We need a woman prez to clean up the mess

Share

GEENA DAVIS will assume office as president of the United States on Tuesday, and that’s all right with me. I’ve had it with the testosterone-fueled leaders here and around the world who know how to pull a trigger or drop a bomb but are otherwise clueless when it comes to leadership. A woman has always led me, and I like it just fine.

Unfortunately, Davis’ ascendancy to the White House is only a television series, but it has already precipitated debate about who might be the first female president. Arguing about it in our household made my personal leader, Cinelli, so angry I thought she might have me whacked. Italians have no patience with dissent.

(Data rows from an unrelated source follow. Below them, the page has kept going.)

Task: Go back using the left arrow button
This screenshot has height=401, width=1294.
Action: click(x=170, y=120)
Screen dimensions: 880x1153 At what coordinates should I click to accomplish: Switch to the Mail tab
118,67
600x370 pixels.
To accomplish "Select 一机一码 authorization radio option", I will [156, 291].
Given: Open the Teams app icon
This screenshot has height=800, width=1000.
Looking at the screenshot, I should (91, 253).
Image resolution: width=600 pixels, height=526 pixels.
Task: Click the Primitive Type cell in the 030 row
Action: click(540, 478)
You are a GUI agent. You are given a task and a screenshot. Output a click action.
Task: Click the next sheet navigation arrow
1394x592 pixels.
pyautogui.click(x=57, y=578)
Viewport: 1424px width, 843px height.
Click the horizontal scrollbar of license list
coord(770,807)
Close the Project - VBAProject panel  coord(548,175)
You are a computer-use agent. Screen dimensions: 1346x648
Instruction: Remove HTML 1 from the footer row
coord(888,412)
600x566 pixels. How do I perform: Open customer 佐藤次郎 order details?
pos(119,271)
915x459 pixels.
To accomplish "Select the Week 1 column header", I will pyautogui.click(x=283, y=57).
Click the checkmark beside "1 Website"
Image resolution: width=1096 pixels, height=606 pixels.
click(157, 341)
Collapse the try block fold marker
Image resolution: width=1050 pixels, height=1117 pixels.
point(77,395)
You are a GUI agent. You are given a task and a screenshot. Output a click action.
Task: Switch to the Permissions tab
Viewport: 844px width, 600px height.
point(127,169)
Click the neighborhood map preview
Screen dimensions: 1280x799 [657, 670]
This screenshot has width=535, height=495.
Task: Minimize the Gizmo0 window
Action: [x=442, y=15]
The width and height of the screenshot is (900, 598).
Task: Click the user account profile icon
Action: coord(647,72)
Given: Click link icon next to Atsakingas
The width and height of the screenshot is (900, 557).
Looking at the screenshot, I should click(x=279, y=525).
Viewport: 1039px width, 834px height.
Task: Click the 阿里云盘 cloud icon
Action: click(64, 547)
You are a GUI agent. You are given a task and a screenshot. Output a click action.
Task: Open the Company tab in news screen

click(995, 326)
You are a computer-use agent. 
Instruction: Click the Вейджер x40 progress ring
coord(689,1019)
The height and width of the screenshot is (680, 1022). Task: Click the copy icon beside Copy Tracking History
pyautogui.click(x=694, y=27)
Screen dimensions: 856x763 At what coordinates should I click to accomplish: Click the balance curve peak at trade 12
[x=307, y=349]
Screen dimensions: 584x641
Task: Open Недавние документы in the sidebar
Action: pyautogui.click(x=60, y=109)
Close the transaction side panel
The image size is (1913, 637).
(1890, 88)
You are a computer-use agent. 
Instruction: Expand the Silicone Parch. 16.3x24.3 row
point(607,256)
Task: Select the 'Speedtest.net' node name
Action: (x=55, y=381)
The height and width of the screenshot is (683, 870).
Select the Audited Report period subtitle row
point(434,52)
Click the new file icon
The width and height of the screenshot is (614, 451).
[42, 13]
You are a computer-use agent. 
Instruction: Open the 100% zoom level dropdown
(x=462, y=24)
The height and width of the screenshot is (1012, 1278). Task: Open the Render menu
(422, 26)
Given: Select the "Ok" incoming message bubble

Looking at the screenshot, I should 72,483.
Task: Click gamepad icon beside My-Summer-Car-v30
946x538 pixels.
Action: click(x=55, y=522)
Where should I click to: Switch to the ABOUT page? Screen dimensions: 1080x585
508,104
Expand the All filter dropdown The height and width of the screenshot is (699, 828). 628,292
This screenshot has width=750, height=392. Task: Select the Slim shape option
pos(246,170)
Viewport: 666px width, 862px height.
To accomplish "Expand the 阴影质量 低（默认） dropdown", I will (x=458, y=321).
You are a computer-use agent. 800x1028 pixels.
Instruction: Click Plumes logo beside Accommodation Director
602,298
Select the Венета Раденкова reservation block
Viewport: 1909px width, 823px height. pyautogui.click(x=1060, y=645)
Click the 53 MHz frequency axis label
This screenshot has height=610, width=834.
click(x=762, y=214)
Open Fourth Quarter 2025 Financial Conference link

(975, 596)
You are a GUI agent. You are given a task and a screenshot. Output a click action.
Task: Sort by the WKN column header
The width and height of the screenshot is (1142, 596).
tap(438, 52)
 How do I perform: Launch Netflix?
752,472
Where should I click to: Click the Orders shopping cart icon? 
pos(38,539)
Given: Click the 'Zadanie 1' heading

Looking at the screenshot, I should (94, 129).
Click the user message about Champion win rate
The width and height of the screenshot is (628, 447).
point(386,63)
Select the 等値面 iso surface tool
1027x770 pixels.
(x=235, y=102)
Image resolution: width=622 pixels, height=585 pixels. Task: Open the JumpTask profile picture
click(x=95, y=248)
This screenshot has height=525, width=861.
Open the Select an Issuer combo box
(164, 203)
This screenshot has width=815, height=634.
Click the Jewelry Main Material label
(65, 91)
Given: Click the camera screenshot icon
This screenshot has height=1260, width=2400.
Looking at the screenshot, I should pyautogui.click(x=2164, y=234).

The subject came up because of a photograph of Condoleeza Rice on the cover of the AARP magazine. I mentioned casually that she was a pretty smart lady and the spit hit the fan, as we used to say in the Marines with a slight variation. My comment was a simple observation about a woman with academic credits, not a ringing endorsement of her politics, but Cinelli sees her as Bush’s alter ego, and she’ll have none of that.

Advertisement

She’s a Hillary Clinton backer and for good reason. Hillary is also smart and academically qualified, as well as being one hell of a fundraiser. She has raised zillions for whatever might lie ahead, not the least of which is a possible race for the Oval Office, where her husband distinguished himself, both as a president and a hunk.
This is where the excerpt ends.